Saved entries
....
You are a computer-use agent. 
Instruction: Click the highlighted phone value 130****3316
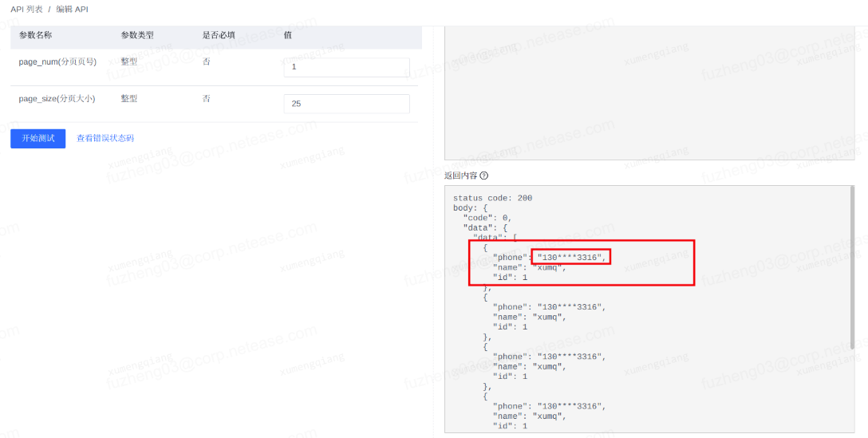tap(572, 257)
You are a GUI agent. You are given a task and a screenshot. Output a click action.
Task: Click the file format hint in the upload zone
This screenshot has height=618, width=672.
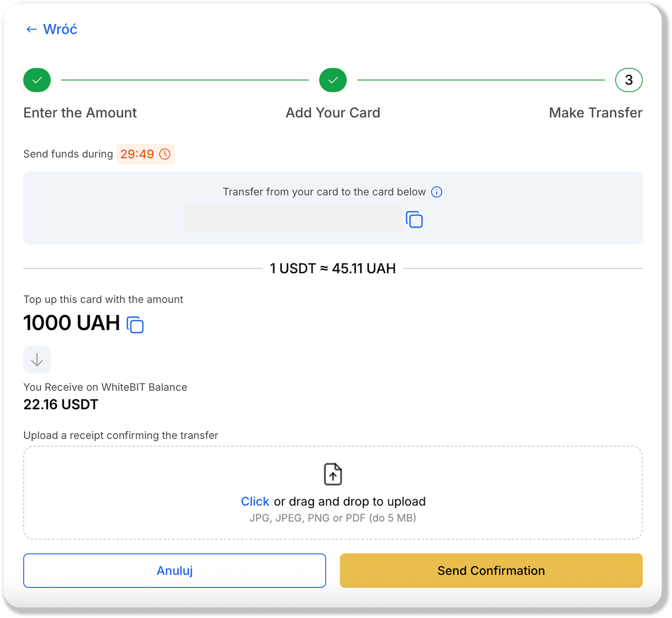(333, 518)
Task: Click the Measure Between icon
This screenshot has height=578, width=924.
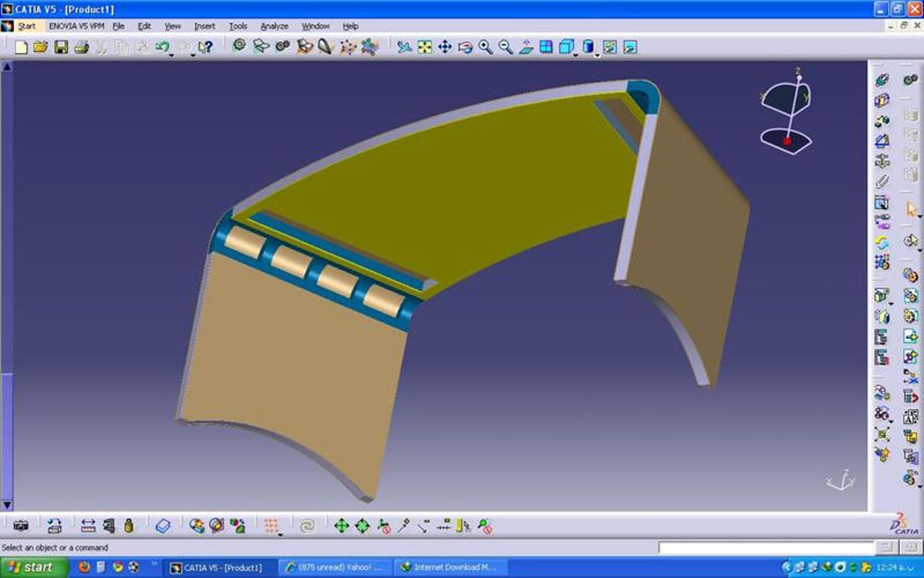Action: coord(88,526)
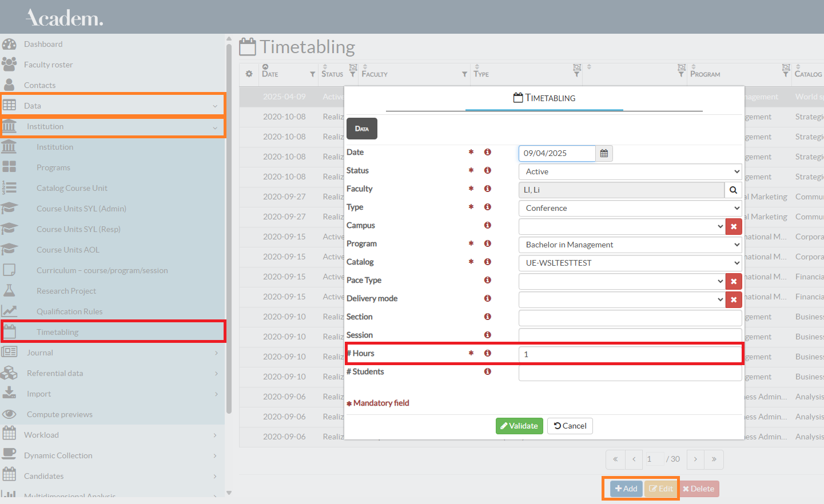Open the Catalog dropdown UE-WSLTESTTEST

630,263
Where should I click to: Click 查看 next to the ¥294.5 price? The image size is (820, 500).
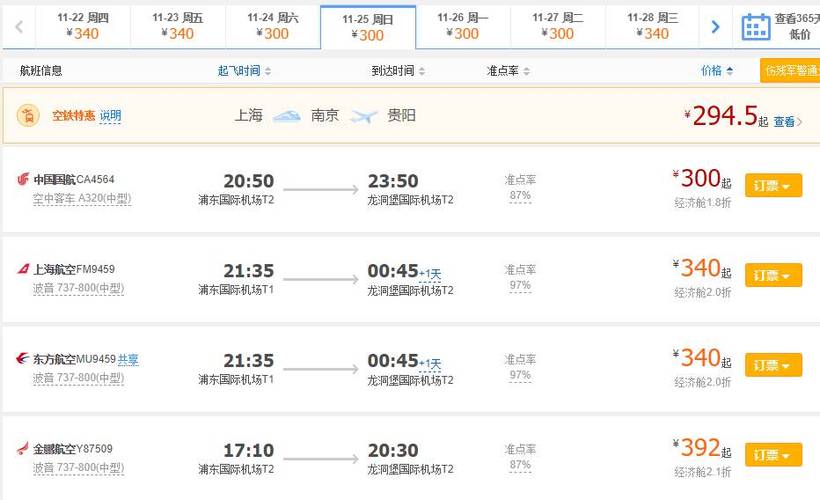click(786, 121)
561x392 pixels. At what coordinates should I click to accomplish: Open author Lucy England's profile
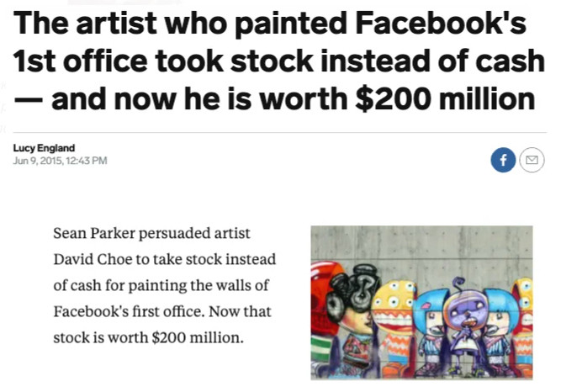pyautogui.click(x=44, y=149)
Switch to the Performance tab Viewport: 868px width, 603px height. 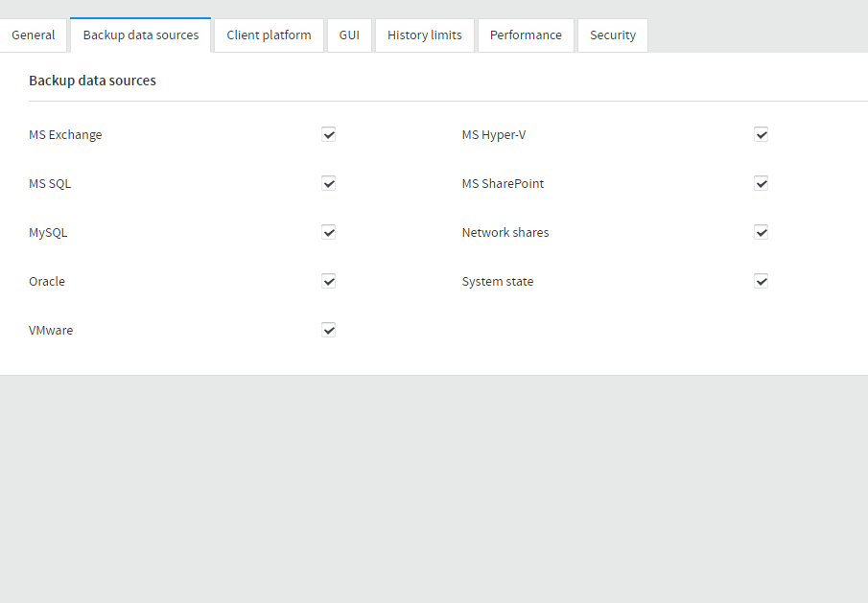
....
WHAT YOU SHOULD DO
Copy all of the data above exactly. Leave out every picture.

ANSWER SECTION
You are a computer-use agent. 
Instruction: Click the highlighted phone value 130****3316
tap(572, 257)
You are a GUI agent. You are given a task and a screenshot. Output a click action.
Task: Click the file format hint in the upload zone
This screenshot has height=618, width=672.
(333, 518)
Task: Click the Measure Between icon
This screenshot has height=578, width=924.
Action: coord(88,526)
Open the Catalog dropdown UE-WSLTESTTEST

630,263
Where should I click to: Click 查看 next to the ¥294.5 price? The image size is (820, 500).
click(786, 121)
561x392 pixels. At what coordinates should I click to accomplish: Open author Lucy England's profile
pyautogui.click(x=44, y=149)
Switch to the Performance tab Viewport: 868px width, 603px height. 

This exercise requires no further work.